We have reexamined traditional choices and explored radically different points in the design space.

  1. Component failures are the norm rather than the exception.
  2. Files are huge by traditional standards.
  3. Most files are mutated by appending new data rather than overwriting existing data.
  4. Co-designing the applications and the file system API benefits the overall system by increasing our flexibility.

2. Design Overview #

2.1 Assumptions #

  • The system is built from many inexpensive commodity components that often fail.
  • The system stores a modest number of large files (>= 100MB)
  • The workloads primarily consist of two kinds of reads: large streaming reads and small random reads.
  • The workloads also have many large, sequential writes that append data to files. Once written, files are seldom modified again. Small writes at arbitrary positions in a file are supported but do not have to be efficient.
  • The system must efficiently implement well-defined semantics for multiple clients that concurrently append to the same file.
  • High sustained bandwidth is more important than low latency.

2.2 Interface #

  • create / delete / open / close / read / write

  • snapshot / record append

2.3 Architecture #

  • Single master and multiple chunkservers.

SOURCE DATA:
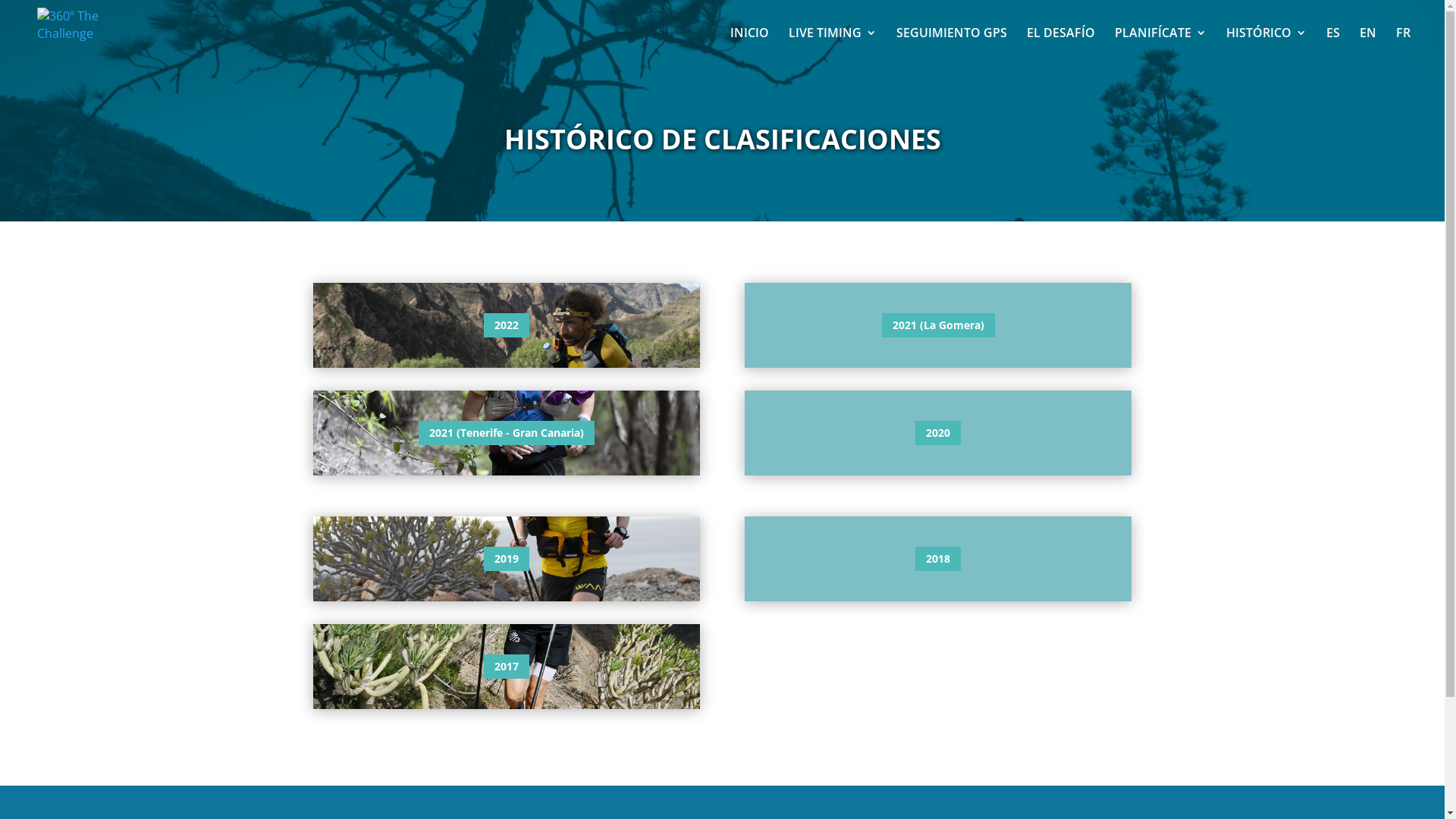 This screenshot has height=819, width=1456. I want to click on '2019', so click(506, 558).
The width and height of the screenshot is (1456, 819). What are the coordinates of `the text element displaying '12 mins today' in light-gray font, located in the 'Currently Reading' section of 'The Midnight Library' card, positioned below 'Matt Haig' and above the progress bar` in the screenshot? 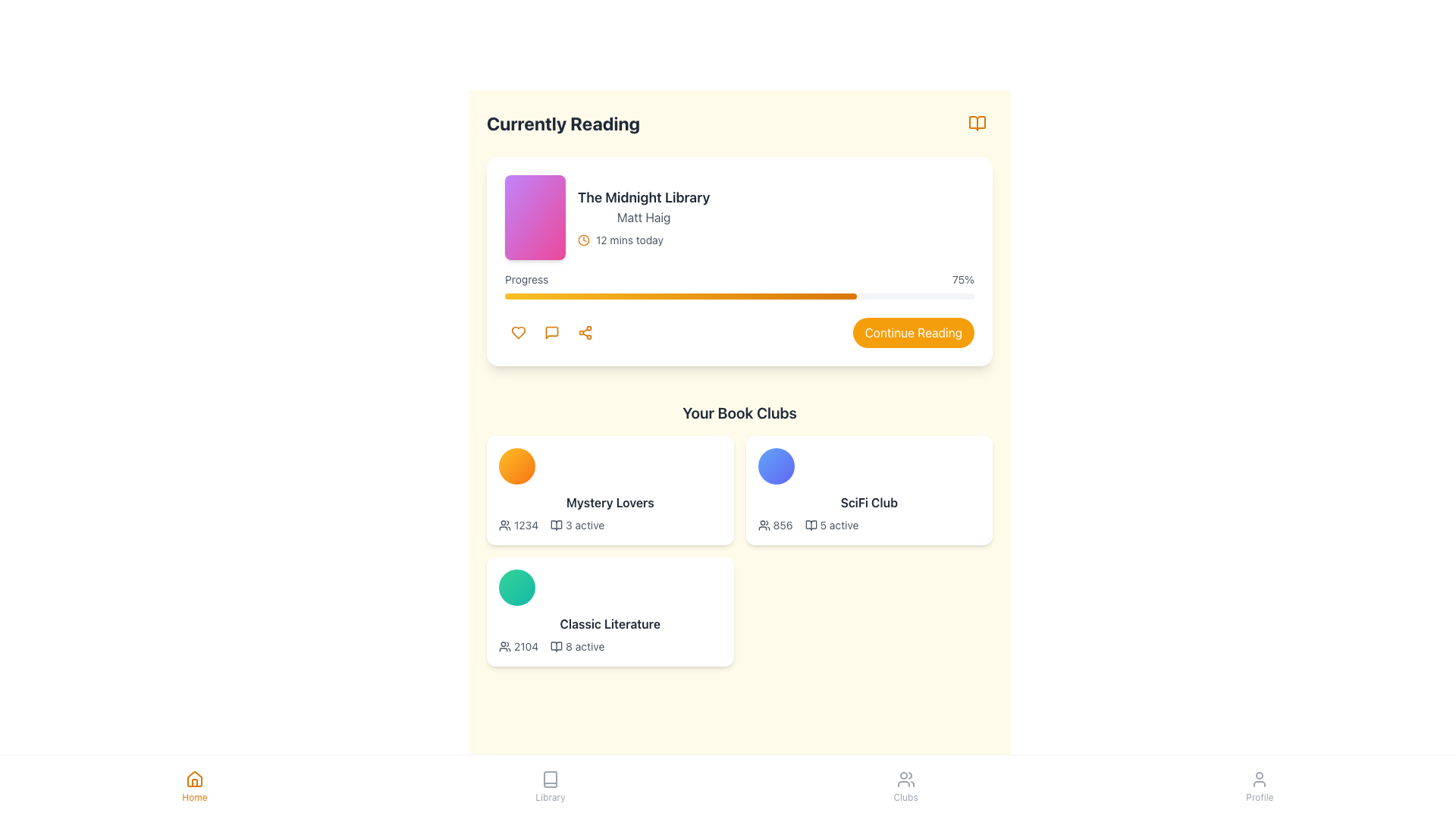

EXERCISES:
1 – In the file system design notes, what is described as more important than low latency?
2 – Reproduce the file system design notes word for word, starting at "4. Co-designing the" and ending at "small random reads.".
3 – Continue the file system design notes from the point where they stop.

TASK RESPONSES:
1 – High sustained bandwidth.

2 –
4. Co-designing the applications and the file system API benefits the overall system by increasing our flexibility.

2. Design Overview #

2.1 Assumptions #

  • The system is built from many inexpensive commodity components that often fail.
  • The system stores a modest number of large files (>= 100MB)
  • The workloads primarily consist of two kinds of reads: large streaming reads and small random reads.

3 –
  • Files are divided into fixed-size chunks. Each chunk is identified by an unique 64 bit chunk handle assigned by the master. Each chunk has three replicas.
  • The master maintains all file system metadata. This includes the namespace, access control information, the mapping from files to chunks, and the current location of chunks.
  • Clients interact with the master for metadata operations, but all data-bearing communication goes directly to the chunkservers.
  • Neither the client nor the chunkserver caches file data.


2.4 Single Master #

  • Clients never read and write data through the master.
  • A client asks the master which chunkservers it should contact. The client caches this information for a limited time and interacts with the chunkservers directly for many subsequent operations.

2.5 Chunk Size #

Chunk size is 64MB.

  • It reduce clients' need to interact with the master.
  • A client is more likely to perform many operations on a given chunk, it can reduce network overhead by keeping a persistent TCP connection to the chunkserver over an extended period of time.
  • It reduces the size of the metadata stored on the master.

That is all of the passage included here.